◆ EXTRACT PROVIDED:
Quimbo also clarified the 2023 NEP also had several items that were not direct aid but could help solve poverty — such as policy tools that would address agricultural and other issues.
Allocation too low
Brosas insisted, however, that the allocations for direct aid were too low.
For example, she pointed out that the increase in the 4Ps budget was for administrative expenses and not for additional beneficiaries.
She also noted that the policy tools Quimbo mentioned could not be seen. They would still have to be implemented properly and lead to income-generating activities.
“Mr. Speaker, Madam Sponsor, we have yet to see what you were talking about […] But the condition now is that we have 2.3 million poor Filipinos who need assistance, who need a safety net which you said is not included in the proposed budget,” Brosas said.
“The budget for the 4Ps increased, but no additional beneficiaries would be included. The economy opened, but no jobs were available. So Mr. Speaker, where in our budget for 2023 is allocated [funding] for helping provide direct aid for our people?” she added.
Other goals also need support
In response, Quimbo explained that, as important as social aid might be, other medium and long-term programs should be supported.
“The simple answer is that it is all over the place. The NEP is three volumes long and has thousands of pages… So, there is a sound economic plan which requires a whole government approach,” Quimbo said.

◆ ENTRIES SHOWN:
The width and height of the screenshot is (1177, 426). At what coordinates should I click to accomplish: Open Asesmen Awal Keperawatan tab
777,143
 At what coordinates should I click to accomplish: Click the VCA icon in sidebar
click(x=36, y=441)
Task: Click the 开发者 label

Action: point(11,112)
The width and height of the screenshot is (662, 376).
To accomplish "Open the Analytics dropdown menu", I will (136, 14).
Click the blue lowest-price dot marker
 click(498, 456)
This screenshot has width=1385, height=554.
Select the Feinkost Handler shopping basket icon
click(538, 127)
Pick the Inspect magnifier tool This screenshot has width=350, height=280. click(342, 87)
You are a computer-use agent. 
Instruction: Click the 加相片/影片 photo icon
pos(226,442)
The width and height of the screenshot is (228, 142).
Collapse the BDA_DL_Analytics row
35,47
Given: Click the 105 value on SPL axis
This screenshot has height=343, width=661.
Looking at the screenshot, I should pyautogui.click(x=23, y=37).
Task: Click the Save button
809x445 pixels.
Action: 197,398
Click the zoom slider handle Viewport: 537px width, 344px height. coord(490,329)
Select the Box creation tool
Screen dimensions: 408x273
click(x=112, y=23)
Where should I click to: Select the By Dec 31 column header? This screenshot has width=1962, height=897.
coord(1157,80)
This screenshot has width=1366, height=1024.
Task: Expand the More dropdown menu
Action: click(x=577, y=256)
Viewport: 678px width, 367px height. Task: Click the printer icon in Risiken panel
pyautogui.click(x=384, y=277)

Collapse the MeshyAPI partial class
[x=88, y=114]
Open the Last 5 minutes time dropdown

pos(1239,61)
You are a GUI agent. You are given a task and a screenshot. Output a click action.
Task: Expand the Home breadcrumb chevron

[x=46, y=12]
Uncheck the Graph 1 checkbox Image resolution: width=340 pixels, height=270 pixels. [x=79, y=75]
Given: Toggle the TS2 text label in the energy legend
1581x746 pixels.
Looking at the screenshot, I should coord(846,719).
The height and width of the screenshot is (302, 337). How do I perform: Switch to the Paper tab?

◆ PROBLEMS TO WORK ON:
(a) What quantities of people or things does the budget debate text state? List them all.
(b) Answer each of these about the budget debate text:
(i) According to Brosas, what was the increase in the 4Ps budget for?
(ii) What kind of tools did Quimbo say the 2023 NEP included to address agricultural and other issues?
(iii) How long did Quimbo say the NEP is?
(c) Resume the budget debate text after its last sentence.
The items have no connection to the text on the 2023 budget debate.

◆ THE REPLIES:
(a)
2.3 million poor Filipinos
three volumes
thousands of pages

(b)
(i) Administrative expenses, not additional beneficiaries.
(ii) Policy tools.
(iii) Three volumes, with thousands of pages.

(c)
“Social assistance is important. It is still here in the budget. But it is not enough to rely on social aid alone. We need other programs, and I believe it is here in the proposed budget for the year 2023, Mr. Speaker,” she added.
The House started its session early, at 9:00 a.m., to officially begin the plenary debates for the 2023 budget.
Over the course of the day, lawmakers were able to tackle the budget of the Department of Finance, the National Economic and Development Authority, the Office of the Ombudsman, the Commission on Human Rights, the Commission on Elections, the Department of Science and Technology, and the Anti Red Tape Authority.
However, the budget of the economic cluster was deferred as the heads of these agencies were not present at the plenary, as they were part of the official delegation of President Ferdinand Marcos Jr. in New York.
Last Friday, the House Committee on Appropriations finished the per-agency hearing in accordance with its self-imposed deadline. Under its schedule, the earliest the House may approve the proposed budget is on Sept. 28 and the latest would be on Sept. 30.